> _GOAL OF THE EXERCISE_: Your answer must contain each line of the listing in which "will" appears, copied in full.
Top of EXCERPTED RECORDS
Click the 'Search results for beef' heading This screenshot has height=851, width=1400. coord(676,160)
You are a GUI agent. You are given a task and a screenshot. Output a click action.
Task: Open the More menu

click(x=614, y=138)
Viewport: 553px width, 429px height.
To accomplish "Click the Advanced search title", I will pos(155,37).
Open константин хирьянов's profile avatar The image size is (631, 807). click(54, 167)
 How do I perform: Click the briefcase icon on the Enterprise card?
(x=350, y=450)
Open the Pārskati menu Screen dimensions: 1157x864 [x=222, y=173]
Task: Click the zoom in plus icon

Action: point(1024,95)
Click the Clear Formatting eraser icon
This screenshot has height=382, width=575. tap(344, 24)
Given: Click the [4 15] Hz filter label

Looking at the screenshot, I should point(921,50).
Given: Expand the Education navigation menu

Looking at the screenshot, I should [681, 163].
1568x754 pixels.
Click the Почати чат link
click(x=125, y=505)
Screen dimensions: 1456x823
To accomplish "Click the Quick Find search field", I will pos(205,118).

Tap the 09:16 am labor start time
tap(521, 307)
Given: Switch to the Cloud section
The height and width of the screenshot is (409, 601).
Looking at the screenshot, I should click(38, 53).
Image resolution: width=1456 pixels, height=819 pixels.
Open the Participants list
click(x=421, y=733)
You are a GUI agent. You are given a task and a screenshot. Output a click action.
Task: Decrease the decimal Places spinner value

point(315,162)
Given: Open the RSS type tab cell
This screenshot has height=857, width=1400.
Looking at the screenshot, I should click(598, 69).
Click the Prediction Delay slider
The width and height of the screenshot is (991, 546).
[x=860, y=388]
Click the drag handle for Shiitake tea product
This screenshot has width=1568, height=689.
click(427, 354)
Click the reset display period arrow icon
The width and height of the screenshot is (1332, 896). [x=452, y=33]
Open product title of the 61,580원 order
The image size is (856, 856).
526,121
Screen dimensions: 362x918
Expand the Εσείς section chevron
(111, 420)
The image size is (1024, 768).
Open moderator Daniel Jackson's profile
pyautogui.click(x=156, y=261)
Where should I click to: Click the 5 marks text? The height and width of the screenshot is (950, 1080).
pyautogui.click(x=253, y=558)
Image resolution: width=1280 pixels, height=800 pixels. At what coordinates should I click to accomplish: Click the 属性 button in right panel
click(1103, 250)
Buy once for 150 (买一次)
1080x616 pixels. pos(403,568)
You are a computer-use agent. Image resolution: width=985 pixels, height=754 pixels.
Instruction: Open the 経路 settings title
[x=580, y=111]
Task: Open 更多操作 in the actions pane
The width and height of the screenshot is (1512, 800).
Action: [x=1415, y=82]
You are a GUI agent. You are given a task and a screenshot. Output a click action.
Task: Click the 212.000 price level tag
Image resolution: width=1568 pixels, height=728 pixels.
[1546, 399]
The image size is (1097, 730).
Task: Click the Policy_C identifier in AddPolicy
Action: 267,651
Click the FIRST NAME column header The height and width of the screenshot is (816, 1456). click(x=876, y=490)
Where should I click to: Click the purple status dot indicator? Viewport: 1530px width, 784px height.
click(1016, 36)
Bottom of EXCERPTED RECORDS
> _SOLVED EXERCISE_:
To accomplish "Click the Advanced search title", I will pos(155,37).
To accomplish "Click the Quick Find search field", I will pos(205,118).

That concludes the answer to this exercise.